Folk memory is a term used to describe stories, folklore or myths about past events that have passed orally from generation to generation. It can be the lore that families create about themselves, or that townspeople use to create a sense a identity in relation to the place that they live or the traditions that they practice. It can cover the ancient or recent past, or even work to trace a sense of the present as it is developing. Several films in at our festival this year could be seen to fit into this tradition, charting the colloquial and the quotidian with conviction and care, and creating lasting narratives that transcend the community that falls under their focus.

This is perhaps most overt in Zhang Mengqi’s compelling, collaborative Self Portrait: Sphinx in 47km, one of several works that the filmmaker has made (across film, installation and dance) in her hometown 47km, a rural village in Hubei Province, China named after its distance from the nearest city, Suizhou. Connecting two generations of women living in the town, the film has origins in a series titled ‘Folk Memory’, an initiative organised with documentarian Wu Wenguang that encourages Chinese filmmakers to return to their ancestral villages to engage with their elders and reactivate the stories of the past. Channelling the spirit of the project into a more inventive form, Zhang provides the town’s characters, both young and old, with a creative space to tell their stories. The memories of the township’s past merge with the possibilities of its future.

The future is less concrete in Simon Plouffe’s immersive, atmospheric Those Who Come, Will Hear a film that looks at something that folk memory is often trying to address: the loss of culture and language. Showing speakers of a variety of imperiled indigenous languages in Northern Quebec who are undertaking various activities (singing, radio, teaching, recording) to ensure the continuance of their native tongues, the film shows how language can hold revolutionary potential, working as an act of communal reaffirmation or individual liberation. Mixing aural techniques and modes of image-making, this assured film itself is something of a visual and aural record, showcasing the plurality of sounds, speech and song that are available to those who care enough to listen.
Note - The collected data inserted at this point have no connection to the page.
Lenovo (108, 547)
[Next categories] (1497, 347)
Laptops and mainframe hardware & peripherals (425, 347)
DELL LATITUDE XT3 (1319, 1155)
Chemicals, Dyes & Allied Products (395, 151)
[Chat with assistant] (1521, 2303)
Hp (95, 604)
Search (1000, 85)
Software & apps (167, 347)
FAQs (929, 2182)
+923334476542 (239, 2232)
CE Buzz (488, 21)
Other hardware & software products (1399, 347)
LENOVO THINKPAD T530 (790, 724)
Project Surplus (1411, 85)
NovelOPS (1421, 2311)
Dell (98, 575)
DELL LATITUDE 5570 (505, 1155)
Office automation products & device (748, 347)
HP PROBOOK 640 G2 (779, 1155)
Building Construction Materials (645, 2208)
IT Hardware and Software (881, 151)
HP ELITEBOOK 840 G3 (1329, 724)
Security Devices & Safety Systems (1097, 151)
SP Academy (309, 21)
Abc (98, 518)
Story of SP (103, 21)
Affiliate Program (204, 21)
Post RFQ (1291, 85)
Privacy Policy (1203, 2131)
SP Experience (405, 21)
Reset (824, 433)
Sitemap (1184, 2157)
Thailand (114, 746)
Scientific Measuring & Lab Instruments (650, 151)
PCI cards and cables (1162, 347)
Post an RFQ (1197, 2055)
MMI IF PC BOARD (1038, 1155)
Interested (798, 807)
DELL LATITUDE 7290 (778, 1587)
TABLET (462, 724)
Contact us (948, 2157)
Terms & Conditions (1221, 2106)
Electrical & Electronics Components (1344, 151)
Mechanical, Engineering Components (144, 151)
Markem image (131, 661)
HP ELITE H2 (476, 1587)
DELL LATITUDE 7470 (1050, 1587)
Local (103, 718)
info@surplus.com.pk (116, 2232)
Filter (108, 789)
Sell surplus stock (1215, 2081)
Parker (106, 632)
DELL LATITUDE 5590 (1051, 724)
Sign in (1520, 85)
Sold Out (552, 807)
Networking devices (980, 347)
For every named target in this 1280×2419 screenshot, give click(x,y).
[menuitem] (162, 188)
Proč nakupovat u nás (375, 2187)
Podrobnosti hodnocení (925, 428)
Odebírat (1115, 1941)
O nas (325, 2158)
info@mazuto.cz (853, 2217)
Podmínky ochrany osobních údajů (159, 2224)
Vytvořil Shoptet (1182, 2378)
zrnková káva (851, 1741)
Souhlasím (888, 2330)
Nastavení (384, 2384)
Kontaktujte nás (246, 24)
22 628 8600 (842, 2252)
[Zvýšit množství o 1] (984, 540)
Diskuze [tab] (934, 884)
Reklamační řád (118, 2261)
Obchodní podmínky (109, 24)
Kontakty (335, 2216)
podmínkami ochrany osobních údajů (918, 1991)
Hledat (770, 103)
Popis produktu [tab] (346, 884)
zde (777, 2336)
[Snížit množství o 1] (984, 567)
The idea of folk memory appears a little differently in Alexandra Shiva’s This is Home. Amongst other things, the film looks at how a sense of place can persist after displacement. Tracking the journeys of several refugee families arriving to Baltimore from Syria, the film follows the process of refugee self-sufficiency new entrants to America are forced to face, readying them for work and aiding their acclimatization to the new cultural climate and its unusual customs. Charming and challenging in equal measure, Shiva’s film reveals the fluidity of the idea of folk memory, how family stories can travel, and a sense of community and belonging can be re-established after great disruption

RaMell Ross’ resplendent Hale County, This Morning This Afternoon posits that the making of a communal record can be in itself a radical activity, especially so when the group being documented is one that is traditionally underrepresented, or rather, rarely depicted in a truly multidimensional way. Focusing his lens on Hale County, Alabama, Ross, a photographer by practice, writes folk memory as it is happening with his camera, capturing ordinary black life as it is rarely seen. Without reliance on what he has referred to as “the tropes of black struggle”, the film instead adopts a gaze that emphasises the beauty of the ordinary, and finds value in the day-to-day in a way that many films claim to do, but few ultimately succeed at.

Lastly, in the short films of Laura Huertas Millán screening at the festival, examples of folk memory arrive in unique and unusual forms, the director “speaking by” or “speaking with” the communities she puts in focus, as she terms it, rather than “talking about/for …” them. Folk memory allows the stories of the past, both near and distant, to persist and prosper, and film as a form can be an optimum tool for making these records permanent. At our ‘Trajectory of Memory’ event, the filmmakers involved in these projects and others will discuss how documentary storytelling can serve to record events, injustices or communities to ensure they are not lost from the collective consciousness with the passing of time.